RNZ spoke to several tourists in the area, who were there hoping to visit the cove.
"We were hoping to do the walk. We were told it was 75 minutes from here but there was no sign up to say it was closed and we only found out by speaking to somebody on the beach."
"They told us that we could only get there by boat and unfortunately, due to the weather, we weren't able to do it at this time in the afternoon," said one woman.
Another person RNZ spoke to had kayaked to Cathedral Cove.
"It's doable for persons below 50, I think... you have to be in a good condition then it's possible, but it's a bit windy."
Owners of the Hahei Eatery and Ice Cream shop Gavvy Mohd and Preethi Arora said word of the cove's closure had not reached many tourists, leaving them disappointed when they arrived.
"They really drive [a] long way to come over here and visit the Cathedral Cove, so it is frustrating for everyone."
The pair took over the business last September, expecting a busy summer.
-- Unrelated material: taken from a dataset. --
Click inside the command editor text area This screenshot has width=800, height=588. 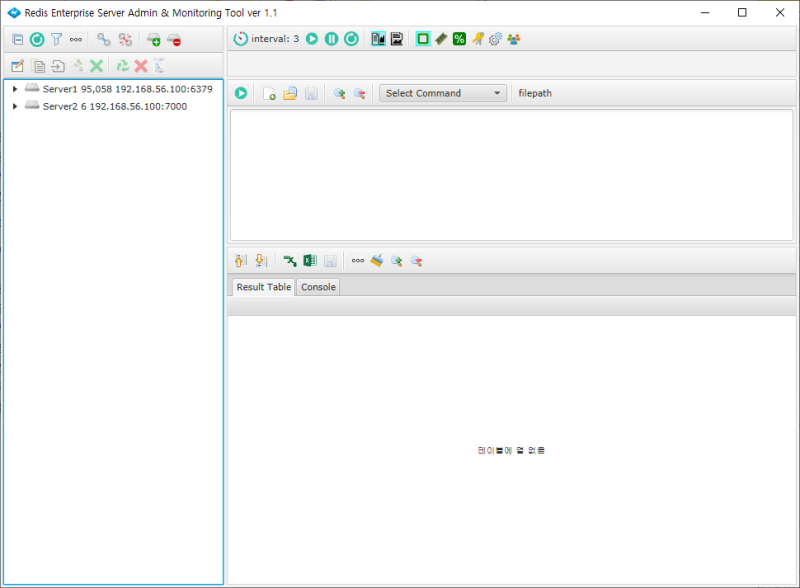[x=510, y=175]
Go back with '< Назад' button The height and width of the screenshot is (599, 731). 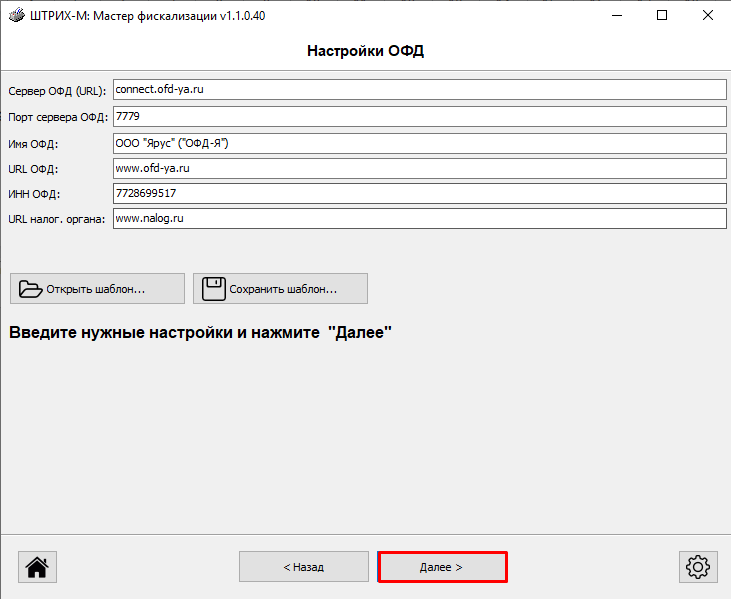point(303,567)
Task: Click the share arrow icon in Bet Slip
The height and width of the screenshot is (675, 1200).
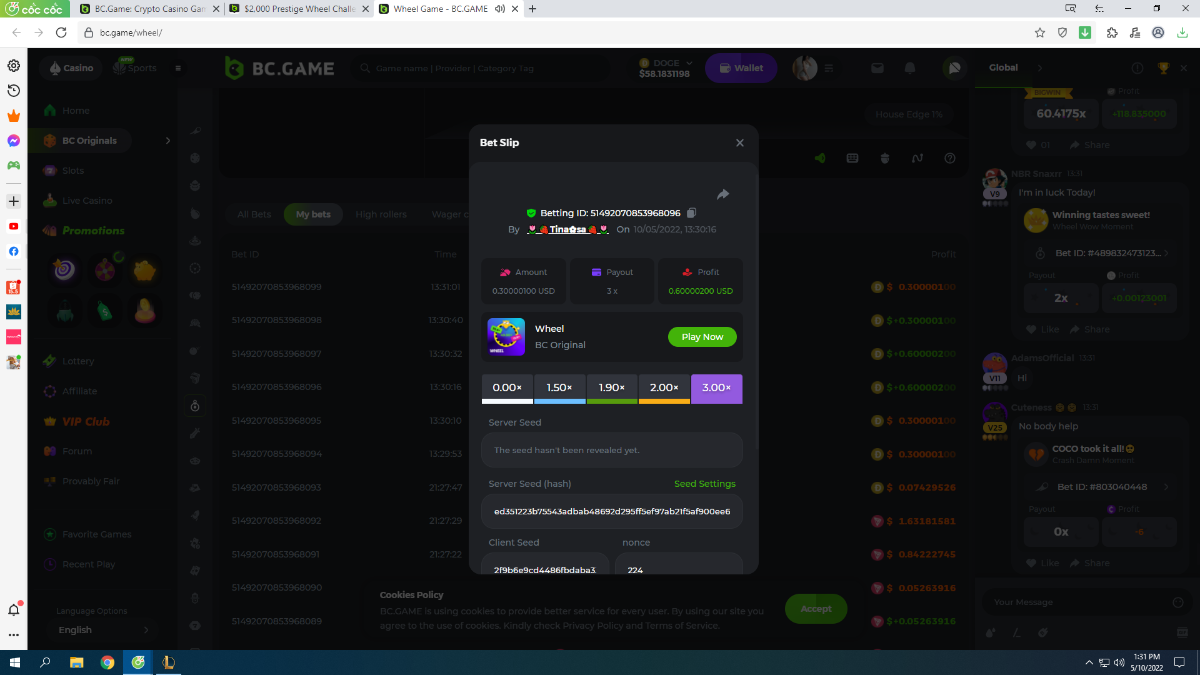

Instead, the wild weather, slips and road closures have seen their business plummet over 50 percent on last year.
They said the Department of Conservation has not been keeping businesses in the loop.
"We are not getting any updates like when they're gonna open it."
Ray Van Beynen from the Mercury Bay Business Association said Cathedral Cove usually attracted up to 300,000 people a year.
But because of the tracks' closure they were going to places like Rotorua or Taupo.
"People are phoning up from overseas as soon as they hear that the cove or the cove track is closed, they are bypassing us. You know, from an economic and social perspective, the peninsula can't handle that tremendous loss of revenue," said Van Beynen.
He said they had tried to offer materials, funding and labour to help repair the track. However, the offers had either been declined or were not even responded to.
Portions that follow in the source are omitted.